### PROBLEM STATEMENT
Your reply should reproduce all the data below exactly while excluding the pictures.

───── RECORDS FOR THE EXERCISE ─────

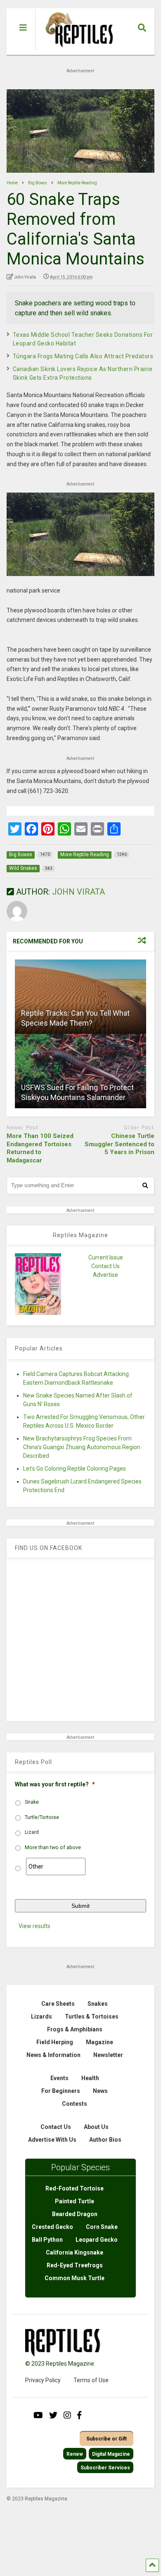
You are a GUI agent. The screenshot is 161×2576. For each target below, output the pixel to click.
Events (59, 2078)
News (100, 2091)
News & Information (53, 2055)
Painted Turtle (74, 2201)
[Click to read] (81, 996)
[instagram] (67, 2415)
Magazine (99, 2042)
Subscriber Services (105, 2468)
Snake (32, 1802)
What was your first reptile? (55, 1784)
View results (34, 1926)
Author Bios (105, 2139)
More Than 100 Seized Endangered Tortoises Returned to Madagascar (40, 1148)
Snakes (98, 2003)
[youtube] (38, 2415)
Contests (74, 2103)
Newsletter (108, 2055)
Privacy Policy (43, 2380)
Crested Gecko (52, 2227)
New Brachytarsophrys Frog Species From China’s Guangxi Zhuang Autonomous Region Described (81, 1447)
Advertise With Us (52, 2139)
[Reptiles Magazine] (76, 51)
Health (90, 2078)
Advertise (105, 1274)
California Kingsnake (74, 2252)
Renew (74, 2454)
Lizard (32, 1832)
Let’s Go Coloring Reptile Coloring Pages (74, 1468)
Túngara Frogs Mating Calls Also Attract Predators (83, 356)
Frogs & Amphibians (74, 2029)
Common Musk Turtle (74, 2278)
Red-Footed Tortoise (74, 2188)
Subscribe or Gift (106, 2439)
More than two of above (53, 1847)
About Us (96, 2127)
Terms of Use (91, 2380)
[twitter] (53, 2415)
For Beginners (60, 2091)
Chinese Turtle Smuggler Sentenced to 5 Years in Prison (119, 1144)
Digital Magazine (111, 2454)
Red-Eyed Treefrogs (75, 2265)
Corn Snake (102, 2227)
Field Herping (54, 2042)
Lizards (41, 2016)
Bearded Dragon (74, 2214)
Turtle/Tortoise (42, 1817)
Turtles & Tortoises (91, 2016)
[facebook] (79, 2415)
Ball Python (47, 2239)
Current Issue (105, 1257)
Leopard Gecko (97, 2239)
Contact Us (105, 1266)
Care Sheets (58, 2003)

─────

### ANSWER SECTION
You are a GUI agent. The screenshot is 161×2576. For each target below, output the pixel to click.
Events (59, 2078)
News (100, 2091)
News & Information (53, 2055)
Painted Turtle (74, 2201)
[Click to read] (81, 996)
[instagram] (67, 2415)
Magazine (99, 2042)
Subscriber Services (105, 2468)
Snake (32, 1802)
What was your first reptile? (55, 1784)
View results (34, 1926)
Author Bios (105, 2139)
More Than 100 Seized Endangered Tortoises Returned to Madagascar (40, 1148)
Snakes (98, 2003)
[youtube] (38, 2415)
Contests (74, 2103)
Newsletter (108, 2055)
Privacy Policy (43, 2380)
Crested Gecko (52, 2227)
New Brachytarsophrys Frog Species From China’s Guangxi Zhuang Autonomous Region Described (81, 1447)
Advertise With Us (52, 2139)
[Reptiles Magazine] (76, 51)
Health (90, 2078)
Advertise (105, 1274)
California Kingsnake (74, 2252)
Renew (74, 2454)
Lizard (32, 1832)
Let’s Go Coloring Reptile Coloring Pages (74, 1468)
Túngara Frogs Mating Calls Also Attract Predators (83, 356)
Frogs & Amphibians (74, 2029)
Common Musk Turtle (74, 2278)
Red-Footed Tortoise (74, 2188)
Subscribe or Gift (106, 2439)
More than two of above (53, 1847)
About Us (96, 2127)
Terms of Use (91, 2380)
[twitter] (53, 2415)
For Beginners (60, 2091)
Chinese Turtle Smuggler Sentenced to 5 Years in Prison (119, 1144)
Digital Magazine (111, 2454)
Red-Eyed Treefrogs (75, 2265)
Corn Snake (102, 2227)
Field Herping (54, 2042)
Lizards (41, 2016)
Bearded Dragon (74, 2214)
Turtle/Tortoise (42, 1817)
Turtles & Tortoises (91, 2016)
[facebook] (79, 2415)
Ball Python (47, 2239)
Current Issue (105, 1257)
Leopard Gecko (97, 2239)
Contact Us (105, 1266)
Care Sheets (58, 2003)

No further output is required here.